華やかで瑞々しい笑顔を満開にした愛花ちゃんに、冷や汗が流れる。
口にしたことは今更取り消せない。
それに、この笑顔を見ておきながら後に引けるわけがない。
覚悟を決めた私ははっきりと頷いて見せた。
「明日のお昼に魔法のランチを作るから、楽しみに待っててね」
「あ、ありがとうございます!」
愛花ちゃんが深々と頭を下げる。
「楽しみにしています!」と言い残し、顔を上気させた彼女は喫茶店を後にした。
(覚悟を決めるしかないか)
今度は私が頭を下げる番だ。
「藁島太陽さん、お願いがあります。

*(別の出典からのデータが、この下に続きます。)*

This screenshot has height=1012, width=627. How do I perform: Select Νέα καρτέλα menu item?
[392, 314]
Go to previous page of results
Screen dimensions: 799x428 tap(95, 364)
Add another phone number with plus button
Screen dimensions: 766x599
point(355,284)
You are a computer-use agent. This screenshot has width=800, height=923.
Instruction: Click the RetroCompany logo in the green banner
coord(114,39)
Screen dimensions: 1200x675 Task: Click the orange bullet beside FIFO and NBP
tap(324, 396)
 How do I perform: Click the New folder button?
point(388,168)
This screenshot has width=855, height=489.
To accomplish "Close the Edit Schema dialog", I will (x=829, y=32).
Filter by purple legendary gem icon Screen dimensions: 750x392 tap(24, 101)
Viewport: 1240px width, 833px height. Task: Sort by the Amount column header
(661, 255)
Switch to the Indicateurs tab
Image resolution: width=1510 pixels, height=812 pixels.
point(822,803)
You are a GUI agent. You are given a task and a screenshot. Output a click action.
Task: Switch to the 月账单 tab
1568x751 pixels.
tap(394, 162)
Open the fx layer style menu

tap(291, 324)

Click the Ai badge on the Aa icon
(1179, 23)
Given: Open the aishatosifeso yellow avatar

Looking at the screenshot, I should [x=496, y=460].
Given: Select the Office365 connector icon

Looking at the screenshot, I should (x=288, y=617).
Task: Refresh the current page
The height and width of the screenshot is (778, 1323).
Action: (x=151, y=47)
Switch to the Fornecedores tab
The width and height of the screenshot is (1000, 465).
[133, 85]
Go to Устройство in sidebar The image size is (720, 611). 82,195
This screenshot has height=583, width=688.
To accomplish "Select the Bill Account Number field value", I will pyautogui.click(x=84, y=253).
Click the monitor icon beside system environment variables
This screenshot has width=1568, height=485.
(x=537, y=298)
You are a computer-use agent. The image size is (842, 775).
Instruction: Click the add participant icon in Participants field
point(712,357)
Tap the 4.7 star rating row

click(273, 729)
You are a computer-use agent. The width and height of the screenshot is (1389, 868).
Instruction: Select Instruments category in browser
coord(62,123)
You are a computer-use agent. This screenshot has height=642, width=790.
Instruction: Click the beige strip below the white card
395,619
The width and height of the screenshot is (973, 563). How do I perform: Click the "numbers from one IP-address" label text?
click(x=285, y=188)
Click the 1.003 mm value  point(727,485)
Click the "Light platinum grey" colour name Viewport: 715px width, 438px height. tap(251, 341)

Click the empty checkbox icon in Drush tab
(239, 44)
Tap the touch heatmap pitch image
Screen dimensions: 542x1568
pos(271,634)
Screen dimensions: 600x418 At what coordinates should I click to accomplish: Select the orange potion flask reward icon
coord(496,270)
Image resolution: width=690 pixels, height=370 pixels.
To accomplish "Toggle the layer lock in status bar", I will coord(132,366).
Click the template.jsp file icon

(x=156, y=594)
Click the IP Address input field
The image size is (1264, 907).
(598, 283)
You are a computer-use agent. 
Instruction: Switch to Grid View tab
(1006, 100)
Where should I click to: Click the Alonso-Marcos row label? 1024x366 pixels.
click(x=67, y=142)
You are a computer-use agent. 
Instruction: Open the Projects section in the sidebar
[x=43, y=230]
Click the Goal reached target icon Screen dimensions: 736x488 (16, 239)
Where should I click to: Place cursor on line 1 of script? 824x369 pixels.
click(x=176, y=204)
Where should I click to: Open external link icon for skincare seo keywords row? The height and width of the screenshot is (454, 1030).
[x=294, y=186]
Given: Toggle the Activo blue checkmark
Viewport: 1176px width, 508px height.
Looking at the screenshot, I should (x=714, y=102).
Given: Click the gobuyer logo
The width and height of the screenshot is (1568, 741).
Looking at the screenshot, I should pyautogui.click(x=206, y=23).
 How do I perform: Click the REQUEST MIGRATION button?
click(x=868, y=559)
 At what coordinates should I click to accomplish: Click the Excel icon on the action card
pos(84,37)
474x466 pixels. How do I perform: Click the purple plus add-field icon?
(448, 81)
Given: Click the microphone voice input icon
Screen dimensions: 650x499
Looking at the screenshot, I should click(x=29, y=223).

明日までの間、ここで働かせてください!」
従業員でもないくせに、勝手なことを言っているのは分かっている。
普段の私からは考えられないくらい、常識はずれな行動だ。
分かっていても、彼女を見過ごすことができなかった。
母にお別れを言えなかった自分と重ねているだけではない。
あの瞳に満ちた勇気をこの手で外に出してあげたくなった。
それに、彼女には私の大好きなこの喫茶店を好きでいてほしい。
身勝手な理由だと思われるのも覚悟のうえで、私は藁島に頼み込んだ。
最初のコメントを投稿しよう!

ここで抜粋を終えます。